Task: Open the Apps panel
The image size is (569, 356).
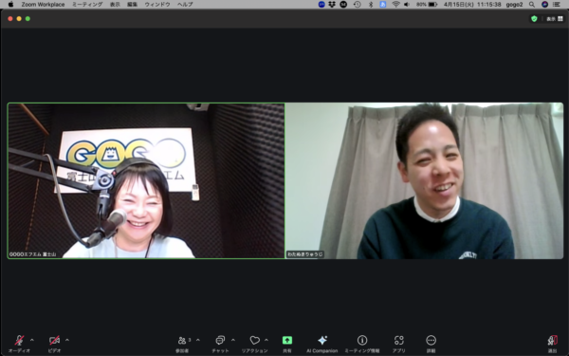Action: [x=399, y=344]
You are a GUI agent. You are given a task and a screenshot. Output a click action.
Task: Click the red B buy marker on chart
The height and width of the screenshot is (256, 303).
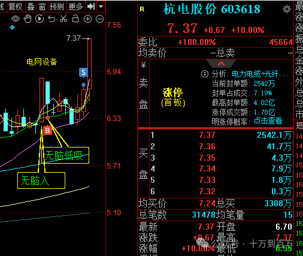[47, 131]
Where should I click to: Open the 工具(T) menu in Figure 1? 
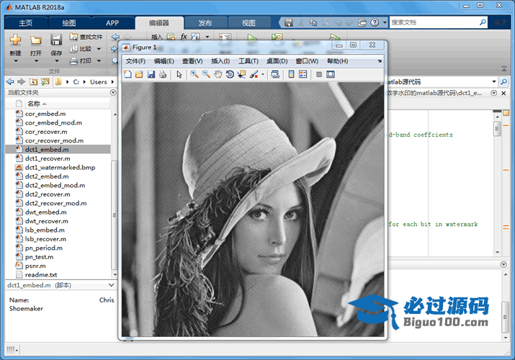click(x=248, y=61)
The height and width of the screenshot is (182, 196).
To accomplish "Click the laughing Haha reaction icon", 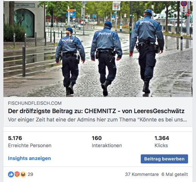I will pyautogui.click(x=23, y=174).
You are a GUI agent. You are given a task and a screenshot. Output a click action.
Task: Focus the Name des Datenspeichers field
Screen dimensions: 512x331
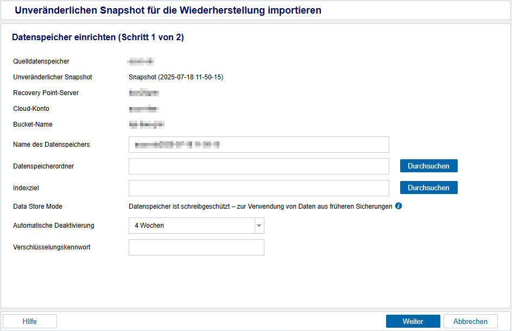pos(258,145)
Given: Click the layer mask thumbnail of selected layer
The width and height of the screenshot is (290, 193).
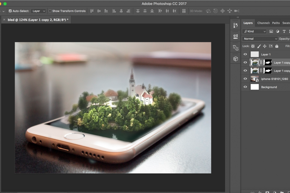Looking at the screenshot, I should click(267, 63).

--

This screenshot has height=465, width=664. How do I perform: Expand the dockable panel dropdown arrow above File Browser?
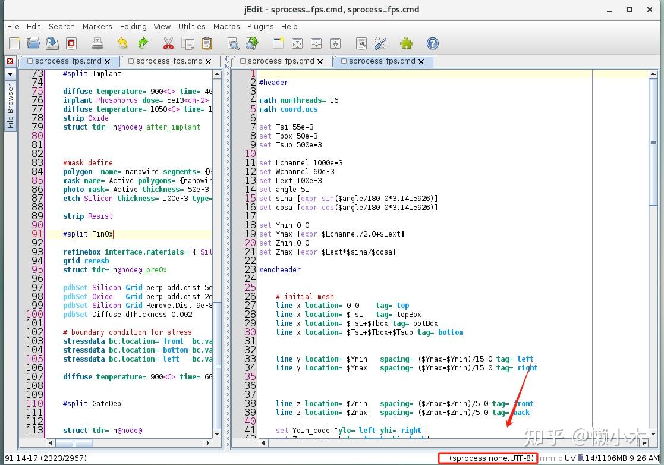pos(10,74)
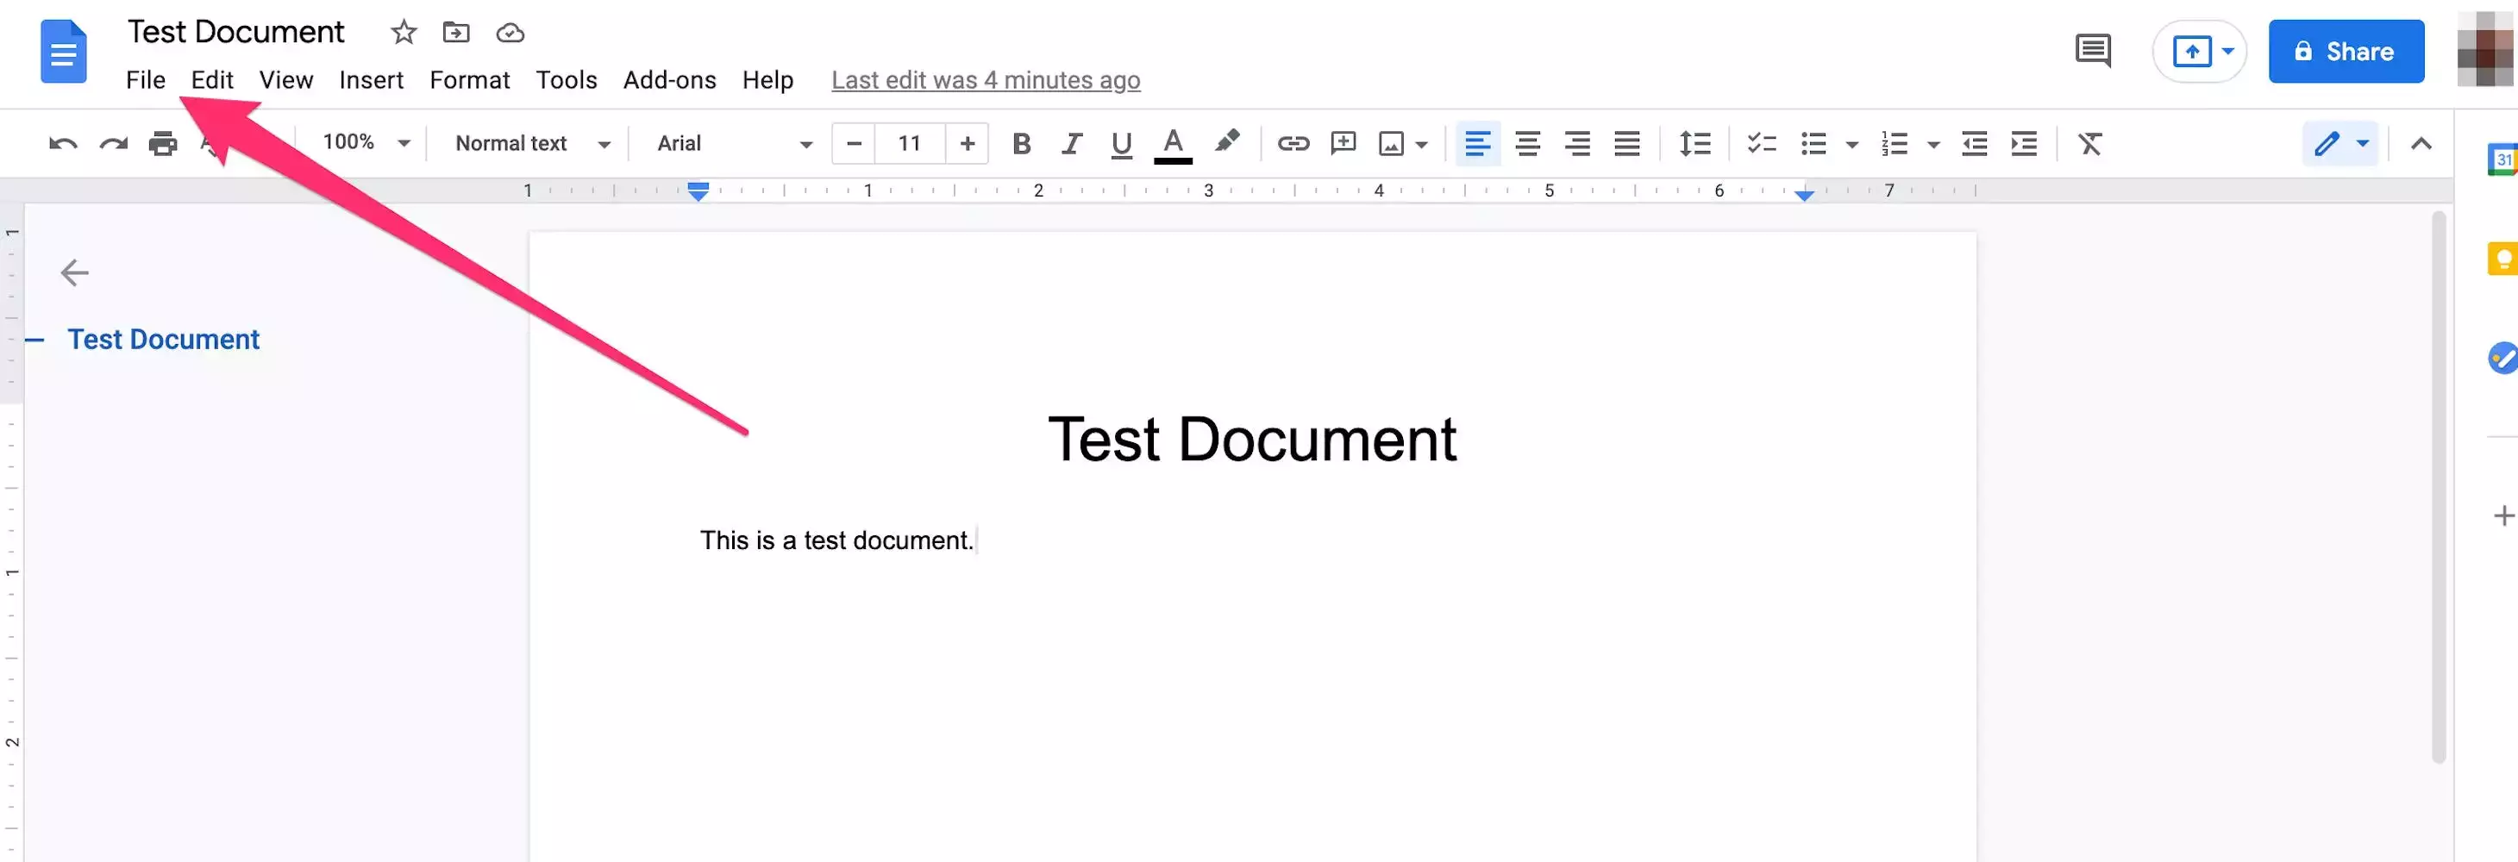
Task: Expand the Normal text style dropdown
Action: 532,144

* **Goal of the exercise**
Using the data above, print only the lines starting at the one with "Task: Open the Apps panel" and ending at the one with "The height and width of the screenshot is (182, 196).", exactly as they stand, minus the pictures.

* **Task solution**
Task: Open the Apps panel
The image size is (569, 356).
Action: [x=399, y=344]
You are a GUI agent. You are given a task and a screenshot. Output a click action.
Task: Click the red B buy marker on chart
The height and width of the screenshot is (256, 303).
[47, 131]
Where should I click to: Open the 工具(T) menu in Figure 1? 
click(x=248, y=61)
The height and width of the screenshot is (182, 196).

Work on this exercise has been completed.